Assim como não é necessário mencionar seu nome, também não vale a pena responder às manipulações óbvias. Quem quiser ler meu texto “Contagion” pode fazê-lo no site da editora Quodlibet. Aqui publico outras reflexões, que apesar de sua clareza, provavelmente também serão distorcidas.
O medo é um mau conselheiro, mas deixa à mostra muitas coisas que fingíamos não ver. O problema não é dar uma opinião sobre a gravidade da doença, mas se perguntar sobre as consequências éticas e políticas da epidemia. A primeira coisa que a onda de pânico que paralisou o país mostra claramente é que nossa sociedade não acredita em nada além da vida nua. É evidente que os italianos estão dispostos a sacrificar praticamente tudo — as condições normais de vida, as relações sociais, o trabalho, até mesmo as amizades, as afeições e convicções religiosas e políticas — pelo perigo de adoecer. A vida nua — e o risco de perdê-la — não é algo que une as pessoas, mas que as cega e separa. Os outros seres humanos, como na peste descrita no romance de Alessandro Manzoni, são agora vistos unicamente como vetores possíveis da peste que devem ser evitados a todo custo e mantidos à distância de ao menos um metro. Os mortos — nossos mortos — não têm direito aos funerais e não sabemos o que acontecerá com os corpos de nossos entes queridos. Nosso próximo foi cancelado e é curioso que as igrejas se mantenham silenciosas sobre o assunto. O que acontece com as relações humanas em um país em que se acostumou a viver dessa forma por sabe-se lá quanto tempo? E o que é uma sociedade que não tem outro valor senão a sobrevivência?
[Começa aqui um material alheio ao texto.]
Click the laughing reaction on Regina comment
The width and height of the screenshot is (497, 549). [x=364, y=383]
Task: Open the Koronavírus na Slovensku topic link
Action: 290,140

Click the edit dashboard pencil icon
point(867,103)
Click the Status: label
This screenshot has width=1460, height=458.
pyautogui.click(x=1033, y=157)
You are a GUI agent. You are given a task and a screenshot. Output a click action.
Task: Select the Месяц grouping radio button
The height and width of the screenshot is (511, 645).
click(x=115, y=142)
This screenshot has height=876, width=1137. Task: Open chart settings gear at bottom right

A outra coisa, não menos preocupante que a primeira e que a epidemia deixou clara, é que o estado de exceção, ao qual os governos nos acostumam há algum tempo, de fato se tornou a condição normal. Houve epidemias mais graves no passado, mas ninguém jamais considerou declarar um estado de emergência como o de agora, que impede até que nos movamos. Os homens se acostumaram tanto a viver nas condições de crise e emergência perpétuas que parecem nem mesmo notar que suas vidas foram reduzidas a uma condição puramente biológica e perderam todas as suas dimensões, não só as sociais e políticas, mas até as humanas e afetivas. Uma sociedade que vive em um estado de emergência perpétuo não pode mais ser uma sociedade livre. Na verdade, vivemos em uma sociedade que sacrificou a liberdade pelos chamados “motivos de segurança” e foi condenada a viver em um estado perpétuo de medo e insegurança.
Não surpreende que para o vírus se fale de guerra. As medidas de emergência de fato nos obrigam a viver em condições de quarentena. Mas uma guerra contra um inimigo invisível que pode se esconder em qualquer outra pessoa é a mais absurda das guerras. É, na verdade, uma guerra civil. O inimigo não está fora, está dentro de nós.
O que preocupa não é tanto o presente, ou não só ele, mas o depois. Tal como as guerras legaram à paz uma série de tecnologias nefastas, do arame farpado às centrais nucleares, também é muito provável que os governos busquem continuar, mesmo depois da emergência sanitária, os experimentos que não conseguiram realizar antes: que as universidades e as escolas sejam fechadas e que só se dê aulas on-line, que deixemos de nos encontrar e falar por razões políticas ou culturais e só troquemos mensagens digitais, que sempre que possível as máquinas substituam qualquer contato — qualquer contágio — entre seres humanos.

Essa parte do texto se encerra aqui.